Ces bains de bouche conditionnés pour la plupart dans des flacons en plastique semblent donc avoir un impact environnemental non négligeable pour une efficacité limitée.
Les brosses à dents et accessoires d’hygiène interdentaire possèdent également des alternatives réduisant de façon plus ou moins marquée leur empreinte environnementale. Les brosses à dents en plastique à tête remplaçable ou encore en bambou présentent moins d’impact qu’une brosse à dents conventionnelle en polypropylène. Les brosses à dents électriques auraient un impact sur le changement climatique plus de 11 fois supérieur à celui d’une brosse manuelle en bambou. Mais celles-ci présentent de grandes variabilités de conception et les caractéristiques de leur composition sont perpétuellement mises à jour [16]. Les brossettes interdentaires peuvent également être composées de bioplastiques ou être munies de têtes remplaçables. Des efforts sur un packaging sans plastique ont aussi été pensés pour le fil dentaire et la brosse à dents (figure 6). Pierre Fabre Oral Care a récemment développé le Green Impact Index évaluant 14 impacts environnementaux et 6 impacts sociétaux d’un produit cosmétique ou de santé familiale avant de lui attribuer un score global.
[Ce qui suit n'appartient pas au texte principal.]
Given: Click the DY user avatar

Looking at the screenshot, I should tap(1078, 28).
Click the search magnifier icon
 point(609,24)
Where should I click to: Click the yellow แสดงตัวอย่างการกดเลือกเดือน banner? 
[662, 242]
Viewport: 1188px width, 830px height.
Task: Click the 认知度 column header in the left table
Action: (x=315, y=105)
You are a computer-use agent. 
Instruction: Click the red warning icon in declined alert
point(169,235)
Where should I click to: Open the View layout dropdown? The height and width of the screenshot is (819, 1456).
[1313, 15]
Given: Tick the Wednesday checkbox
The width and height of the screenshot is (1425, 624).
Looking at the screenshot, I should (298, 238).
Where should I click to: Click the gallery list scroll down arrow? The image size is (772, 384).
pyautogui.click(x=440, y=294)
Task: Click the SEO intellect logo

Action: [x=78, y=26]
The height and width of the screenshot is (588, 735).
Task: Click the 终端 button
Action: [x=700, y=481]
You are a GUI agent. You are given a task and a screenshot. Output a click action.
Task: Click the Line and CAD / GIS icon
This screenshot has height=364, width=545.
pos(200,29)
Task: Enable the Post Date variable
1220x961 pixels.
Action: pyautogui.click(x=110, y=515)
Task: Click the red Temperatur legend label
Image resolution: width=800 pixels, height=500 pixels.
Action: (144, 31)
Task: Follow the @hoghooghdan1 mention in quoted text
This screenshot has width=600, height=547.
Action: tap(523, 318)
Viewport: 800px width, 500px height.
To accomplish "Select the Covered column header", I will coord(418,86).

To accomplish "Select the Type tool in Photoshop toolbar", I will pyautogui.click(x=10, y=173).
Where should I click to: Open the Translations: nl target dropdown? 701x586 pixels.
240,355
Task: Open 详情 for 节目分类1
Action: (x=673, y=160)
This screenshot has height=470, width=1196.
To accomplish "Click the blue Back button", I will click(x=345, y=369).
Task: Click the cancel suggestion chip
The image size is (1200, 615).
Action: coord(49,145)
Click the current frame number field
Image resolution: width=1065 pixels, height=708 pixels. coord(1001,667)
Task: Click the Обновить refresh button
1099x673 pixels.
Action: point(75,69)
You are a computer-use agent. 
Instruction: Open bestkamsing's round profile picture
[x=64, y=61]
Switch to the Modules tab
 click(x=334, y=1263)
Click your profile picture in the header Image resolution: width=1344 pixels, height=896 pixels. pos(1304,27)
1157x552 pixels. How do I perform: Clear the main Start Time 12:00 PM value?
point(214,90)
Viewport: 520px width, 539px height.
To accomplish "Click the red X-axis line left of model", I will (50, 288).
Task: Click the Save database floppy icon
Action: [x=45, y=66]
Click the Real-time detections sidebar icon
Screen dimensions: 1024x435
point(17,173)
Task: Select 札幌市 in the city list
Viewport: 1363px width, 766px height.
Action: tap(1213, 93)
Celui-ci permettrait au consommateur de faire un choix éclairé de ses produits d’hygiène.
Actuellement, ce score n’est pas encore employé pour évaluer les dentifrices, les brosses à dents et les dispositifs d’hygiène interdentaire (figure 7).
Notre profession doit s’engager sur la voie du développement durable. Le changement peine à se mettre en place bien que cet objectif soit clairement énoncé dans le rapport de l’OMS Vision 2030 qui vise à aider la profession dentaire à offrir une santé bucco-dentaire optimale pour tous.
L’éducation des patients et la formation des praticiens sont les facteurs les plus importants pour s’engager dans un changement positif de comportement et d’attitude. La sensibilisation par l’éducation est essentielle à tous les niveaux et devrait être le fondement des stratégies futures pour réduire en priorité les déplacements des patients obtenus notamment par une réduction de l’incidence des maladies buccales évitables.
Les auteurs déclarent n’avoir aucun lien d’intérêts.